Falling Fruit – A Global Collaborative for Local Foragers
There is nothing simpler than picking a ripe apple from a tree. Yet with increasing urbanization and the industrialization of our food system, this simple act has become foreign to many in the developed world. Instead, food-bearing trees go untouched, their fruit staining our sidewalks. Falling Fruit celebrates this overlooked culinary bounty. Our goal is to highlight the availability of forageable food sources in urban areas and encourage the use and sharing of these local resources. By quantifying them on an interactive and collaborative map, we hope to facilitate intimate connections between people, food, and the natural organisms growing in our neighborhoods. Our map is not the first of its kind, but it aspires to be the world’s most comprehensive, with currently over 800,000 edible plants and 1,200 unique species. Modern foraging is, of course, a means to a free lunch, but also a delicious excuse to explore our cities, fight the scourge of stained sidewalks, and reconnect with the botanical origins of our food.

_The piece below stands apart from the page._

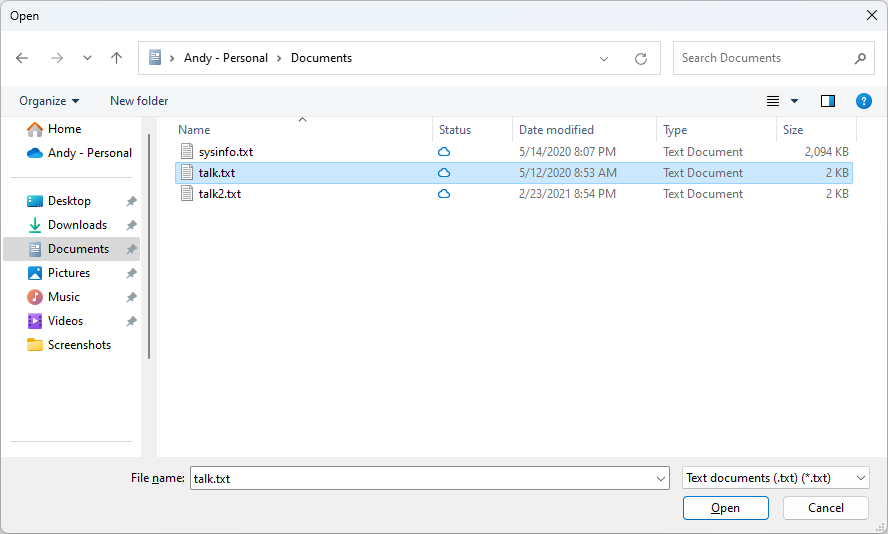Click the Help question mark icon

click(864, 101)
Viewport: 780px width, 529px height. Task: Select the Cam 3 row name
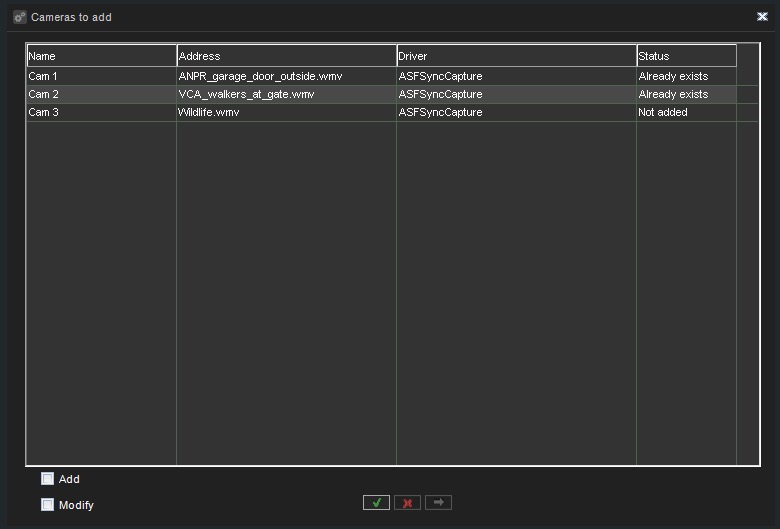[43, 112]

Falling Fruit, an established 501(c)(3) non-profit launched in March 2013, is a global map of fruit trees and other sources of free and forageable food. The project was founded by Caleb Phillips and Ethan Welty who came to independently possess local datasets of fruit trees in Boulder, Colorado. With friends, they would harvest locally for their own consumption and quickly realized that the seasonally available fruit greatly exceeded their own needs. By chance, Ethan and Caleb met at a Boulder Food Rescue meeting and they immediately got to work on a platform that would help foragers like themselves accrue and share local knowledge. A year later, they were joined by their friend and forager Jeff Wanner.